Despite Nair and Ezhavas being rivals in the social structure, the Nairs have closed ranks with Ezhavas seeing the impending danger of ‘Muslim invasion’ of the south districts (mostly imagined) as they see it. The Nairs of south Kerala are in a peculiar position: they have interest in voting for BJP, Congress, and the Left for different reasons. So the Nair vote will see a three-way split and the degree of split will determine many seats. This will turn out to be crucial in some tightly contested seats where margins are less than 1,000/2.000. For instance, in northernmost district of Majeshwaram, the BJP lost by just 89 votes in 2016 against the Muslim League candidate, with both getting 35.7% of the votes. The BJP stands a good chance here again. This direct Hindu-Muslim split does not happen in other places in the state.
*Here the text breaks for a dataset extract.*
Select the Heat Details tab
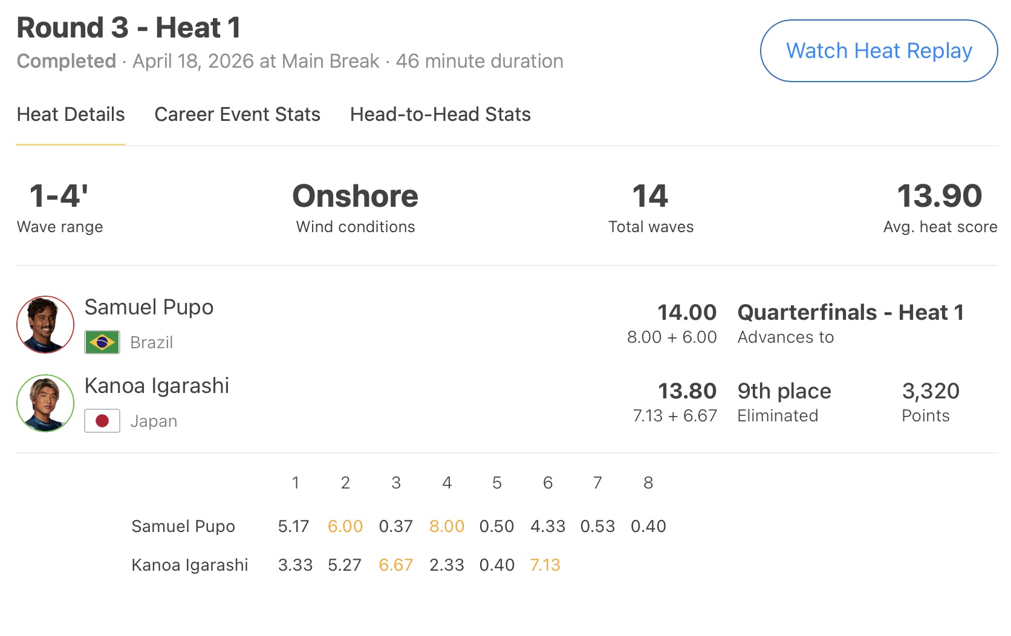The height and width of the screenshot is (636, 1011). click(71, 114)
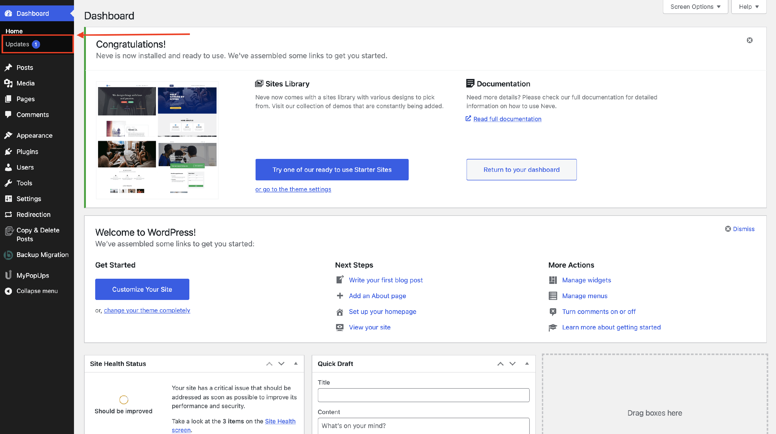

Will the BJP indirectly help the LDF by drawing votes away from the Congress?
Yes. This is inevitable in a three-way contest. The BJP vote share has climbed to 12.93% but has won just one assembly seat in Kerala’s history. And needless to say these are votes which went traditionally to the Congress. While Christians have stayed with the Congress largely, a section of the upper rungs of Hindus have gone with BJP due to the Modi factor in the Lok Sabha elections. In this elections, there is no Modi factor. But if BJP retains its vote share, it is bad news for the Congress. A section of Christians too will back the BJP due to church infightings and the help they need from BJP in the never-ending fight over church properties.
If LDF wins again, what is the future of the Congress/UDF in Kerala?
The UDF has already suffered a blow with the Kerala Congress, a strong ally of the Congress for many years, going to the CPI(M) camp. The Muslims League and the Congress will stick together for they know the other option is to drown together. But not all Christian votes in central districts will shift away from the Congress, since Jose Mani, who leads the faction, does not have the clout that his father K.M. Mani had over the Christian population.
Jose Mani is likely to get finance portfolio, which his father held for many years, if LDF sweeps to power. Is that the reason CPI(M) kept the formidable Thomas Isaac from contesting citing a ‘two-time contest’ formula? Congress has projected a Hindu, Ramesh Chennithala, as the possible CM, to get rid of its minority tag. It has also made the popular leader Muralidharan, a sitting MP, contest in the Nair stronghold of Nemom to send out a message to the Hindus of two possible chief ministerial candidates. This is not to rule out the 77-year-old Oomen Chandy, who hovers above everything.